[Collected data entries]
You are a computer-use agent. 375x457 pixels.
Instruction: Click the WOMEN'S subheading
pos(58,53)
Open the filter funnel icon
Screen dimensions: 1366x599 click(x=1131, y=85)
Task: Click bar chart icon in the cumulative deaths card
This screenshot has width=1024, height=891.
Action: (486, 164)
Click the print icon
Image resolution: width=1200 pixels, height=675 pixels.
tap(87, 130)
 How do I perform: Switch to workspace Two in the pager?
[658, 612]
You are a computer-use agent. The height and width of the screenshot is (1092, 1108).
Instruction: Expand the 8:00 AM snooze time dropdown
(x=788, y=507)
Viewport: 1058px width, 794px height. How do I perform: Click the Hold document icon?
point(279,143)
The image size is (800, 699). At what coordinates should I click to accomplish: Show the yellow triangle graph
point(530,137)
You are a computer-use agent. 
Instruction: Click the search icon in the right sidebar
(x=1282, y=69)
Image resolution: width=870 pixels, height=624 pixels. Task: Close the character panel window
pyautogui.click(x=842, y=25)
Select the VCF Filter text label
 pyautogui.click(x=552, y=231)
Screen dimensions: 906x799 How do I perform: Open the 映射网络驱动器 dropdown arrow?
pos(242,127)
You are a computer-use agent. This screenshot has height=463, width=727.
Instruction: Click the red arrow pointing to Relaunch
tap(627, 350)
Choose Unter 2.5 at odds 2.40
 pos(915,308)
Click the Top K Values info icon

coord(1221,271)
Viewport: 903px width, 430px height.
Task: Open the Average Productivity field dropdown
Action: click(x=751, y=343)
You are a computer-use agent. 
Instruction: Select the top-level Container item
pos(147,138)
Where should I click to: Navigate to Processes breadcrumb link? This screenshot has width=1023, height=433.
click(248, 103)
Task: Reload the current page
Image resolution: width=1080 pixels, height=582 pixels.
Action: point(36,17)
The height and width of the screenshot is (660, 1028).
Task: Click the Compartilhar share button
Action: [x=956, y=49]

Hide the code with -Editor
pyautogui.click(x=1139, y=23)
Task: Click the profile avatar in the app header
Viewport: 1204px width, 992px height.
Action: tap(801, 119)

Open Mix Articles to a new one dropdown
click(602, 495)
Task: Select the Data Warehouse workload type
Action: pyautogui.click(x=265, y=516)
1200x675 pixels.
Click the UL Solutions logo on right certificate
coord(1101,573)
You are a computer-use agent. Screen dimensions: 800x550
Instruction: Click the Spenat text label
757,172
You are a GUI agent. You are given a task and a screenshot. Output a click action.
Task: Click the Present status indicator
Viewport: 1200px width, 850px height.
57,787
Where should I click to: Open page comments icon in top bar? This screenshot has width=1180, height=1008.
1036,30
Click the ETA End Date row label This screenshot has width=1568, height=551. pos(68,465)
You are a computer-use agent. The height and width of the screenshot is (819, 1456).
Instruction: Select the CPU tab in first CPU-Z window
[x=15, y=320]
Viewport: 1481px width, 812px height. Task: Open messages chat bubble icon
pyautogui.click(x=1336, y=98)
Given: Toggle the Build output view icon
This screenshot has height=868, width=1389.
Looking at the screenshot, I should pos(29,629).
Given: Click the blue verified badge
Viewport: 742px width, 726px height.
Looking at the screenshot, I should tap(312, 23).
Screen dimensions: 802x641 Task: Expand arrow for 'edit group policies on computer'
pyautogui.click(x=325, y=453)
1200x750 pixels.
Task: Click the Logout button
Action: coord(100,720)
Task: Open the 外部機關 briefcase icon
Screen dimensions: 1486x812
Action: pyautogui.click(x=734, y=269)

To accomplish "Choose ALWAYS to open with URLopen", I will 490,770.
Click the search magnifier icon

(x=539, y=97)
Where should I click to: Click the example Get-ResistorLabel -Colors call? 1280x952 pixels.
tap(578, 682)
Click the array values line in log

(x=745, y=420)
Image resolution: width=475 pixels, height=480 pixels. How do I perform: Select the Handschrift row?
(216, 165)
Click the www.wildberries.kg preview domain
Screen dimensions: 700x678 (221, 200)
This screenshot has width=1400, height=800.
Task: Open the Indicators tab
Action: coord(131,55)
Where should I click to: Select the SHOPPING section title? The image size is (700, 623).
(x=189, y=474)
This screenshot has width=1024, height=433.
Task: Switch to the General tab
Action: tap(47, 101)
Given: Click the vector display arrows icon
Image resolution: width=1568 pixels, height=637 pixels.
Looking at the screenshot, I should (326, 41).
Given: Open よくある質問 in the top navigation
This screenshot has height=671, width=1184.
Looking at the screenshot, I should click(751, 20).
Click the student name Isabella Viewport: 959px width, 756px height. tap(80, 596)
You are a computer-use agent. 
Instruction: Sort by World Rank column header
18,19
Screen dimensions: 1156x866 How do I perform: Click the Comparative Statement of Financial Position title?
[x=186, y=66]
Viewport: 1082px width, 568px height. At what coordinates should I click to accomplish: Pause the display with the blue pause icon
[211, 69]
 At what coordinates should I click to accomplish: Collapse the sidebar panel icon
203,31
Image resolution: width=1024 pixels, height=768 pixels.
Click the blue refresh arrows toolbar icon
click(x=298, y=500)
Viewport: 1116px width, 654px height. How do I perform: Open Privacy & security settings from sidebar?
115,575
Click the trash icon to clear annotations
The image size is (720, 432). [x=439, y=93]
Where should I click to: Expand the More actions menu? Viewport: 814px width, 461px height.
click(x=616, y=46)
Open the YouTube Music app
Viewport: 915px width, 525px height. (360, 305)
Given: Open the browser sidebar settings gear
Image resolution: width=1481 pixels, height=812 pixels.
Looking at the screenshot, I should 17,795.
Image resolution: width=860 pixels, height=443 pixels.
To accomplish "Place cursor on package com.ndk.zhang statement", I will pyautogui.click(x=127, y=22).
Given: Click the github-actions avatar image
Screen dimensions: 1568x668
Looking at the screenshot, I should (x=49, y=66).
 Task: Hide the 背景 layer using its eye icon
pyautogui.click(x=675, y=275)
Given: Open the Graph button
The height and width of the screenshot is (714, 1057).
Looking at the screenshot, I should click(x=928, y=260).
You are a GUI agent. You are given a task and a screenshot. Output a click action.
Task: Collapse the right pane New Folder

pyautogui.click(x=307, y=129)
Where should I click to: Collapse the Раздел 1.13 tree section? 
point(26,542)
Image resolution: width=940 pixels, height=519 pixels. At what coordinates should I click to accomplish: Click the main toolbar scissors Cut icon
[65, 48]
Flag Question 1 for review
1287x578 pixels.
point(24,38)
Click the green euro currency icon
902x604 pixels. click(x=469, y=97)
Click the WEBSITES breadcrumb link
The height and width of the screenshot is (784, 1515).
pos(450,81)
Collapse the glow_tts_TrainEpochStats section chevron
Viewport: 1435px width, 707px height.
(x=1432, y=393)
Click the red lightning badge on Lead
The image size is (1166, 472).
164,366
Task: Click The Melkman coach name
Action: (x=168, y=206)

» EXERCISE BRIEF: Restate word for word only the lines running from the beginning of the data to the line holding "Task: Click bar", both included.

» SOLUTION TO THIS EXERCISE:
You are a computer-use agent. 375x457 pixels.
Instruction: Click the WOMEN'S subheading
pos(58,53)
Open the filter funnel icon
Screen dimensions: 1366x599 click(x=1131, y=85)
Task: Click bar chart icon in the cumulative deaths card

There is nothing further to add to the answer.